December 7, 1941- a day that will live in infamy.

USS Arizona
I was born in 1963, just 20 years after World War 2. Growing up, a lot of my mother’s friends were WW2 veterans. One in particular stood out for me, because of his huge forearms and gorgeous dark green anchor tattoo. His entire finished basement was decorated in all things naval. He would tell some of the best stories, but my favorite was his Pearl Harbor story.

You see, this man was a boatswain’s mate. They work in the bowels of a ship. The men who do these jobs are amazingly tough and dedicated to seeing a task through. His huge forearms were the result of pulling on massive cables and ropes all day long for many years- years that he almost didn’t have.
He was on one of the ships that was bombed on Pearl Harbor day; one that would sink to the bottom of the ocean... and he was in the bowels of a battleship when it started to go down. His pupils would dilate when he spoke of the booming concussive sounds that resounded throughout the ship as the first waves of bombs connected with their targets. They were all caught by surprise, and the scramble to determine what was going on delayed actions that could have saved lives.

USS West Virginia

The trauma would surface in his countenance as he spoke of pulling friends out of the boiler room who had lost sensory organs and limbs. One man carried out two of his dead buddies, because you don’t leave a shipmate behind. They got to the top deck just minutes before their home-away-from-home would plummet to the depths of the ocean. Many of their shipmates were not so fortunate.
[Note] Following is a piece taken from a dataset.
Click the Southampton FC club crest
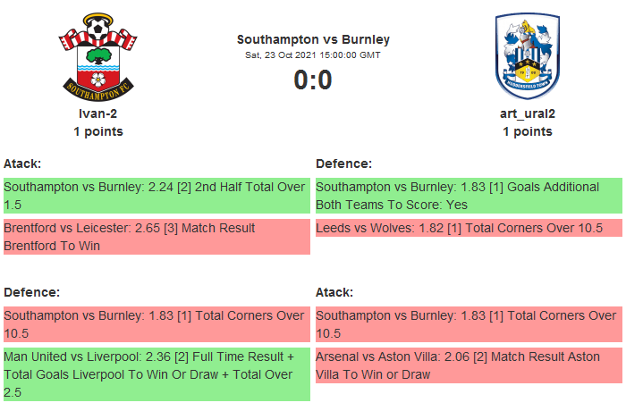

The confusion and cacophony onshore slapped them out of their stupor, and they immediately fell back on their training. The devastation was overwhelming for them all. The United States had never experienced an attack like this prior to December 7, and my mother’s friend would say on many occasions that, “our arrogance cost us lives that day. The day you think it can’t happen to you is the day it probably will.” To my fellow veterans and anyone whose parents or grandparents or great-grandparents served in Pearl Harbor on this day in 1941, I salute you.

 As Franklin Roosevelt said in his speech, it was a “day that will live in infamy.” Japanese Admiral Isaroku Yamamoto is attributed to having said, “I fear all we have done is to awaken a sleeping giant and fill him with a terrible resolve.” I don’t know if he said it or not, but the giant awakened that day, and has been on a rampage ever since.

May we all remember and forget, and sing our songs of peace, so that the giant may return to quiet slumber.